Version 3.0 of CANopen conformance test tool (CTT) has been released by CiA (Can in Automation). The completely redesigned tool is improved in many aspects and complies with the CiA 310 CANopen conformance test plan. The CTT is available free-of-charge for CiA members. Non-members may purchase it from CiA Headquarters in Germany. CiA uses this tool for the conformance testing of CANopen devices (CANopen certified by CiA).
The tool runs on PCs with Microsoft Windows from Windows 95 to Windows 8 and requires a CAN hardware interface plus COTI low-level driver program. COTI software for different PC-to-CAN modules (esd, Ixxat, National Instruments, Port, and Vector) comes with the CTT software. Recently, Peak-System announced that they released COTI-DLLs for CiA’s test tool, which supports all of its CAN-PC interface modules.

> [Job A]:
Answer these questions about the CANopen test tool announcement.
(i) Which conformance test plan does version 3.0 of the tool comply with?
(ii) Which range of Microsoft Windows versions does the tool run on?
(iii) Which company announced that it had released COTI-DLLs for the test tool?
> [Job B]: Write a continuation of the CANopen test tool announcement, picking up right after its final sentence.

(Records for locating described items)
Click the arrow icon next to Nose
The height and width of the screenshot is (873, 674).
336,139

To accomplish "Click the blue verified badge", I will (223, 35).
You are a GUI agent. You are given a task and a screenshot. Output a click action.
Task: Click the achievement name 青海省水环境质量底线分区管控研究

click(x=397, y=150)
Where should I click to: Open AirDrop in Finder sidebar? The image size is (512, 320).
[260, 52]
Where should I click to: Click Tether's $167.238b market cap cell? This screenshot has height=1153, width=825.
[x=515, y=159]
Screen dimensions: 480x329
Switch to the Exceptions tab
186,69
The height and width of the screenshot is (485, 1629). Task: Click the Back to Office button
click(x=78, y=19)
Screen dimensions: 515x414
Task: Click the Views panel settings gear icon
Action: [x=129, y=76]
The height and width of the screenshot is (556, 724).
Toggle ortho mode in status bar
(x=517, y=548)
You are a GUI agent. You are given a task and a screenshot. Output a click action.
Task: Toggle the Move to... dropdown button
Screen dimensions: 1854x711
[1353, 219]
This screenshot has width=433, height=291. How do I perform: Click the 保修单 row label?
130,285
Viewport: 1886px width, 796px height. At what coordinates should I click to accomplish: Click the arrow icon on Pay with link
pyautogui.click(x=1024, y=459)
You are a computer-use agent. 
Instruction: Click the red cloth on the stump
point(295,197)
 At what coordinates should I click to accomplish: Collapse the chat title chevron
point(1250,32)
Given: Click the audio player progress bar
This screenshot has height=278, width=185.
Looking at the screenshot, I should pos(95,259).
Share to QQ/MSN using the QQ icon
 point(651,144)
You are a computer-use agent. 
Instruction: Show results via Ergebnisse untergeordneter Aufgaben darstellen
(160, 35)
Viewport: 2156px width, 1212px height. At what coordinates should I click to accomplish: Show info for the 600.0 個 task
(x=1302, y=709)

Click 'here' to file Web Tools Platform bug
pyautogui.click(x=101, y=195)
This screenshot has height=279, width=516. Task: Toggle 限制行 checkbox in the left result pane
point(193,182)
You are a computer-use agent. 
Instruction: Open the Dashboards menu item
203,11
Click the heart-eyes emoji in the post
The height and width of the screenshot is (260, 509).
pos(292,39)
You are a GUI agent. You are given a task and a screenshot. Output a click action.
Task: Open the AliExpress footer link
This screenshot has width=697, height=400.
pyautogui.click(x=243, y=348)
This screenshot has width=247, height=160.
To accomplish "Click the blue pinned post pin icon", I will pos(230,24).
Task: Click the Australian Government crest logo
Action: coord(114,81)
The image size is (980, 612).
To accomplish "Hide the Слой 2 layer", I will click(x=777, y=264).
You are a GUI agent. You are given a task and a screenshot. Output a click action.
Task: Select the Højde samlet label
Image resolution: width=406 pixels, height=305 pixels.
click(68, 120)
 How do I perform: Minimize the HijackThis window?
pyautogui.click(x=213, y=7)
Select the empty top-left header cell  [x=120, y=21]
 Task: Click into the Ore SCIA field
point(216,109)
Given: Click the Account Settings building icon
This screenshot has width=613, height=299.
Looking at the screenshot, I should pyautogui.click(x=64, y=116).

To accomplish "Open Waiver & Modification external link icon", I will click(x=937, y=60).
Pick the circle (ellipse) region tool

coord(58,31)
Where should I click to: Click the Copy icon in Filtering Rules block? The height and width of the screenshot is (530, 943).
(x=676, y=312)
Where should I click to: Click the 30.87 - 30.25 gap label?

> [Response A]:
(i) The CiA 310 CANopen conformance test plan.
(ii) Windows 95 to Windows 8.
(iii) Peak-System.

> [Response B]:
Some CiA members (esd, MicroControl, Port, and Sandvik) have developed jointly the CTT with the help of Emtas and Ixxat (testing of the tool). The tool will be maintained by CiA Headquarters also providing technical support. “In order to avoid misunderstandings,” said Thilo Schumann, CiA’s CTT expert, “the tool just proofs the CANopen application layer conformity. It is not an analyzing tool.” This means, it reports the detected failures, but doesn’t provide a high-level interpretation of the messages.
As mentioned-above, the CiA test laboratory uses the CTT for device certification. TK Engineering (Finland) was the first company submitting CANopen inclinometers for a conformance family test using the new tool. All submitted products passed the test successfully. The Italian company C.O.B.O produces them, the AMU-CB series of single- and dual-axis inclinometers. For the conformance testing a CAN-to-USB dongle from Ixxat was used. In addition, the CANalyzer by Vector observed the bus traffic. “The inclinometers passed the conformance test without any problems,” explained Oskar Kaplun, CiA’s test engineer. “The Windows Wordpad was used to read the CTT’s log file.”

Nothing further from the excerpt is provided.